-
公开(公告)号:CA2804514A1
公开(公告)日:2012-02-09
申请号:CA2804514
申请日:2011-07-11
Applicant: IBM
Inventor: UNNO YUYA , TSUBOI YUTA
Abstract: Provided is a technique whereby it is possible to suitably summarize and display within a limited range the peripheral context for the results of a search. For all contexts of a character string C = {c1,..., cn}, the surface area covered by a character string s is defined by the number of c that prefixes s and the area of the length of s. Further, for a set of all contexts, of the set of character strings with a maximum of K characters and a length of L or less, the set of character strings that maximizes the overall surface area covered is obtained under the condition that a partial character string belonging to another character string is not selected. According to the present invention this problem can be efficiently solved by the dynamic programming of a frequency ordered context tree created from a TRIE of all contexts.
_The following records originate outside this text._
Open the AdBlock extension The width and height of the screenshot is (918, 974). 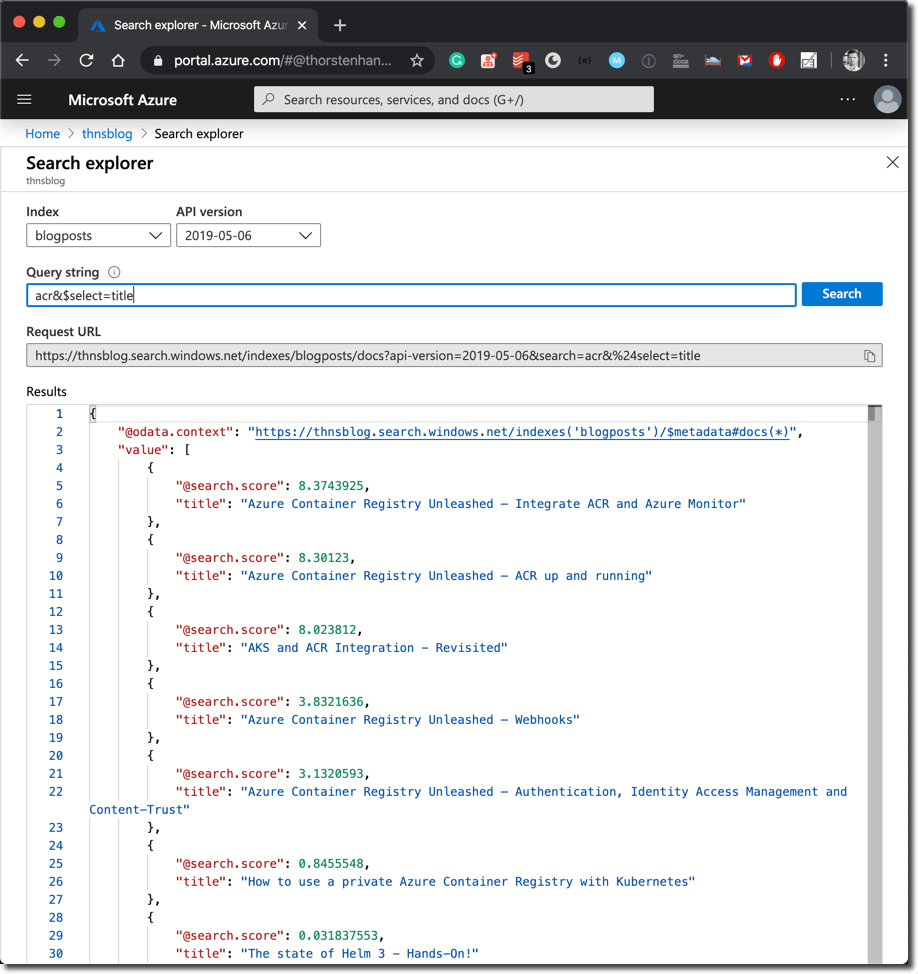click(776, 60)
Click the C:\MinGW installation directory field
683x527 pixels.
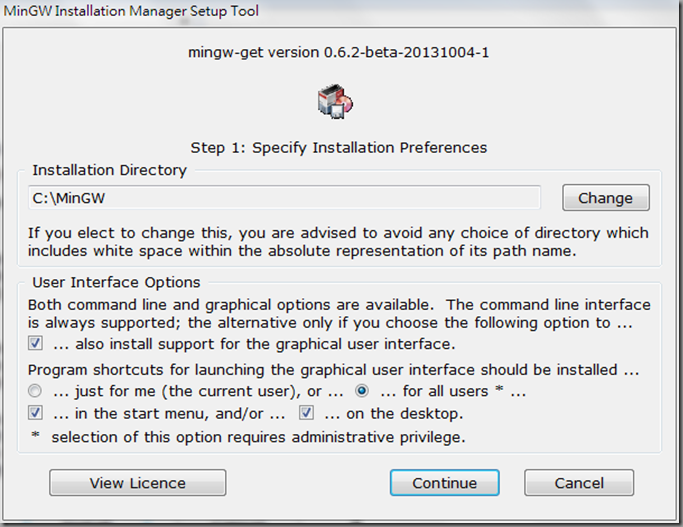pos(284,198)
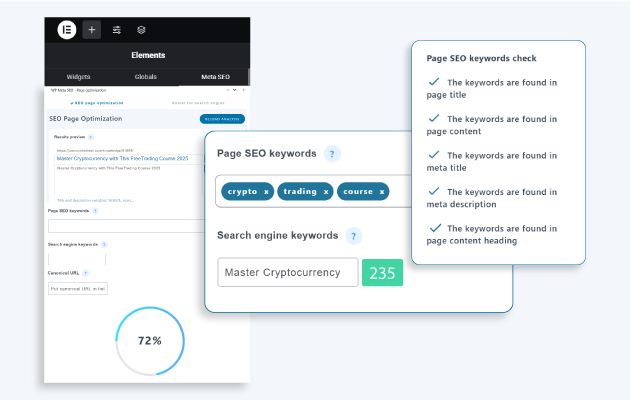The image size is (630, 400).
Task: Click the panel down arrow toggle
Action: (x=235, y=90)
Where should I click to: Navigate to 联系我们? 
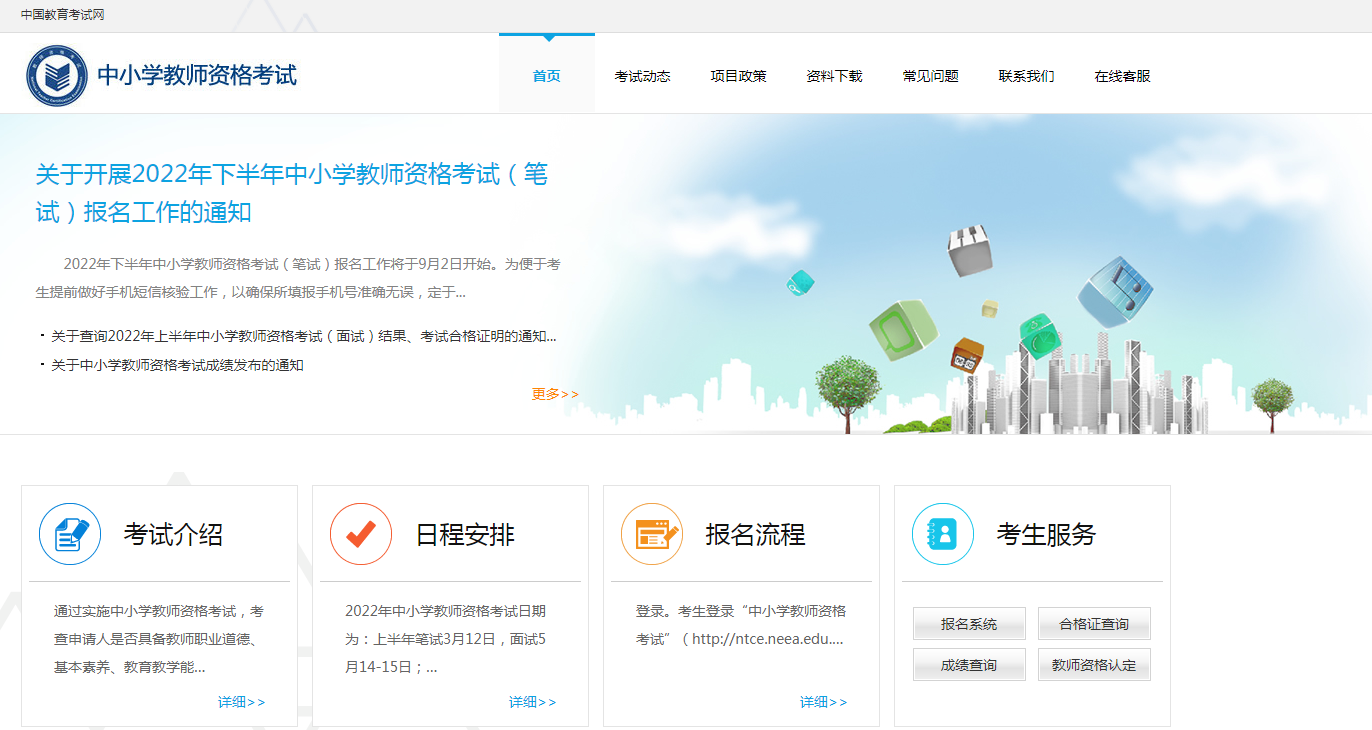coord(1026,76)
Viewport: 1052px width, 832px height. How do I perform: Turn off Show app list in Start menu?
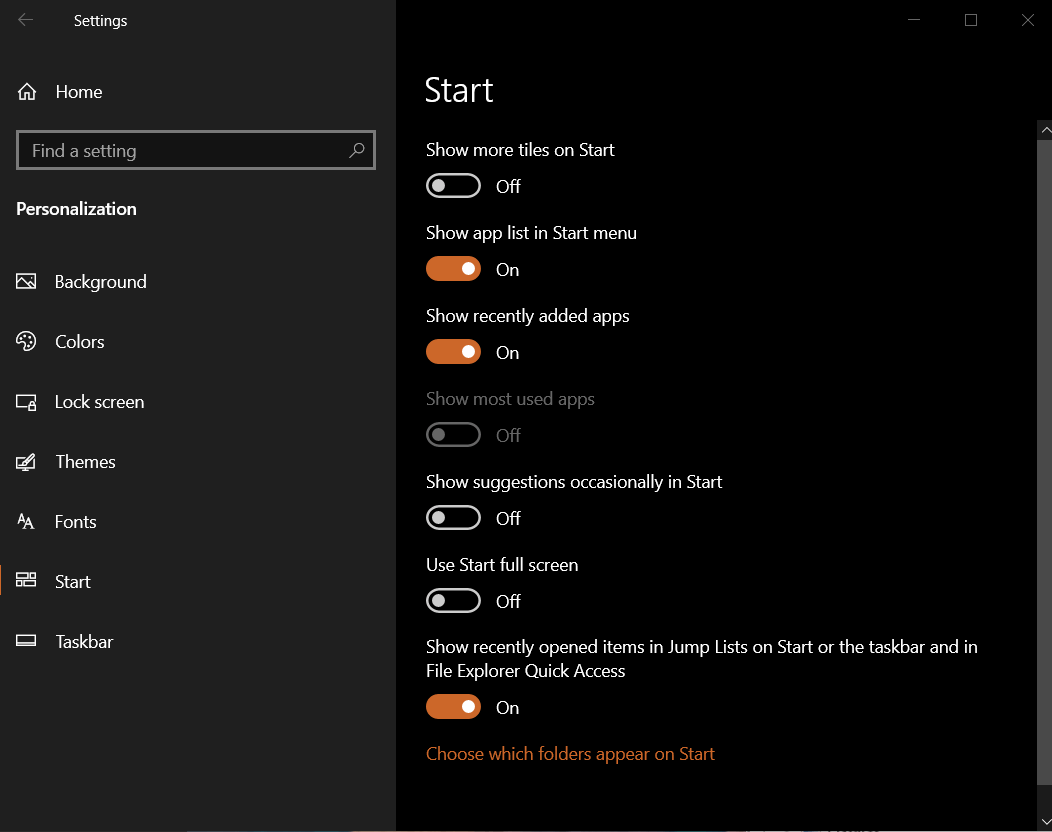pyautogui.click(x=454, y=269)
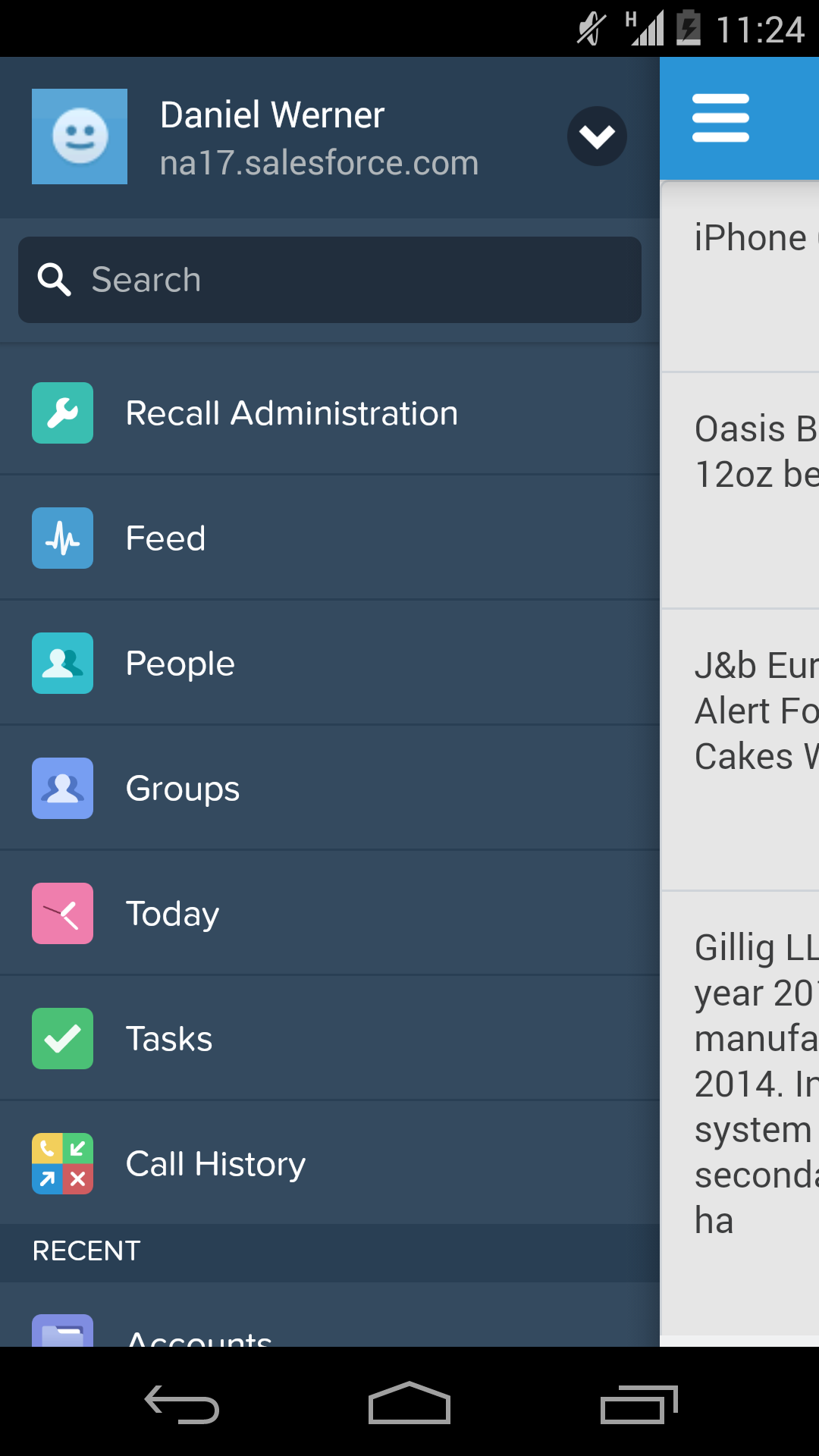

According to another finding of the present invention, when obtaining the maximum surface with dynamic programming, by estimating the upper limit of the surface area obtainable by a search, a significant number of items can be pruned from the search and thereby it is possible to speed up processing. Furthermore, by creating a frequency ordered suffix tree whereby child nodes of a suffix tree for a text are arranged by the frequency of appearance, it becomes possible to speed up both the search and the obtaining of the maximum surface area.